Richard Quinnell is an award-winning British blacksmith with an international reputation.
He has produced some of the most important ironwork of the twentieth century, including the gates to Shakespeare’s Globe Theatre in London, the coat of arms for the British Embassy in Rome and the gates to the National Ornamental Metal Museum in Memphis, Tennessee. He founded the British Artist Blacksmiths Association in 1978 with his first wife Jinny, and they founded Fire and Iron Gallery in 1982. Following Jinny’s death in 1988 their daughter Lucy took over Fire and Iron. He founded the Quinnell School of Blacksmithing with his second wife Pauline in 1996.
He began restoring important historic ironwork in the 1960s, at a time when there were no ethical rules to guide him. By the 1980s, he was highly respected in his field of conservation and restoration, so much so that the Crafts Council invited him to sit on their conservation committee for a number of years. Richard has a long standing connection with the College and Herefordshire. He has held the role of external assessor for our Artist Blacksmithing course, and has curated exhibitions and organised conferences highlighting the excellence of blacksmithing across the region.

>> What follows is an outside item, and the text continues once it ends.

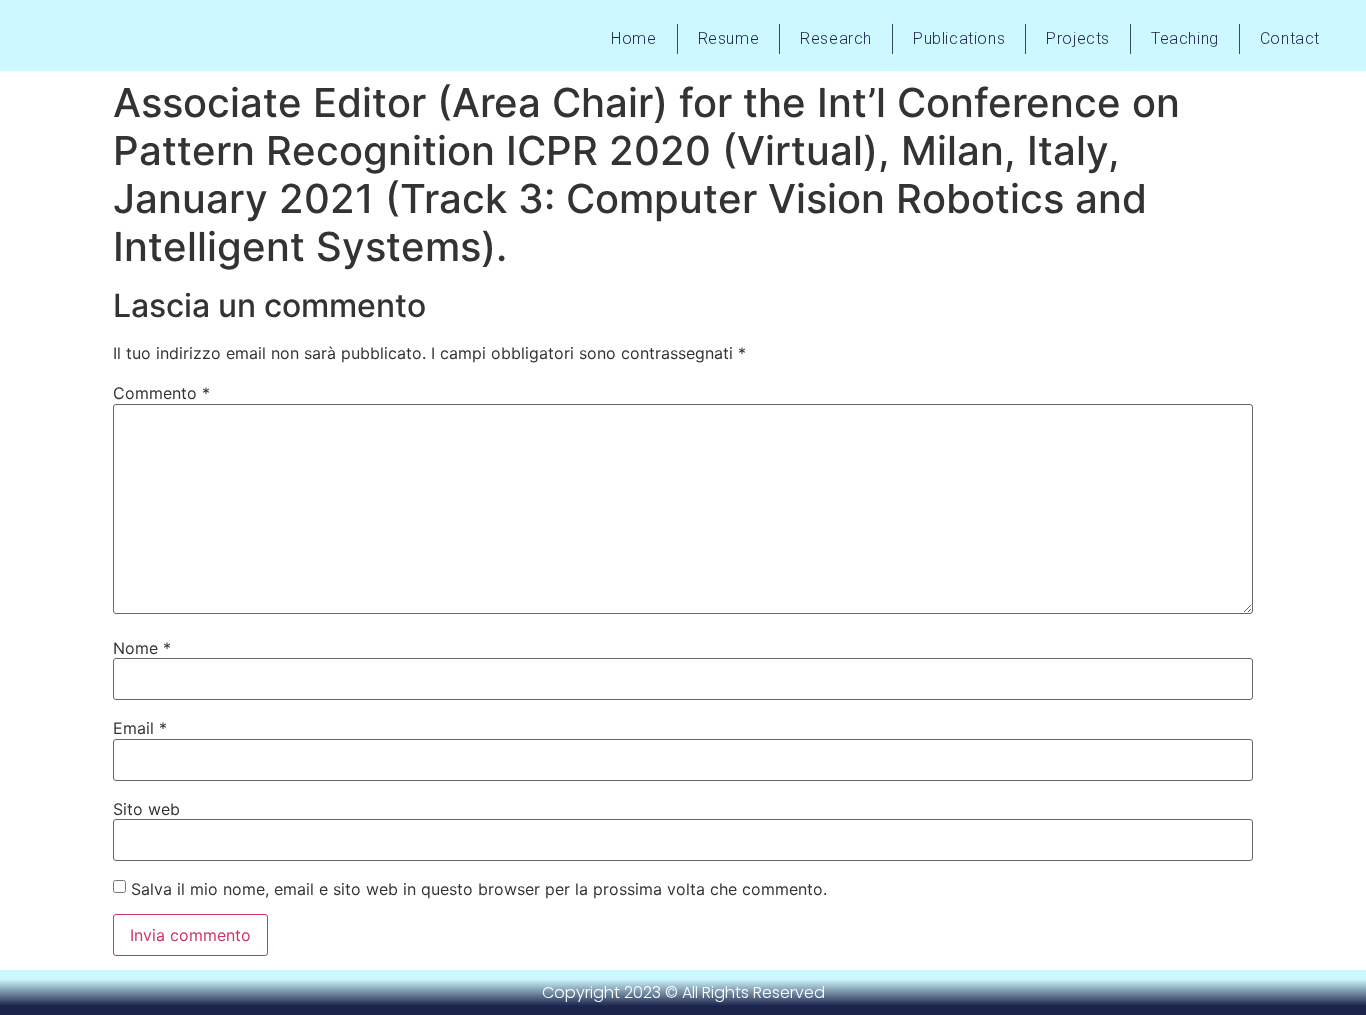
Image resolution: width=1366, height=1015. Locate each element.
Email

Richard has a long list of prestigious commissions to his name including Wren’s eight transept grilles at St Paul’s Cathedral in London. He has exhibited, curated, lectured and written about blacksmithing at an international level for over fifty years. Richard is a Freeman and Companion of the Worshipful Company of Blacksmiths has been awarded an MBE for his part in the revival of British Blacksmithing.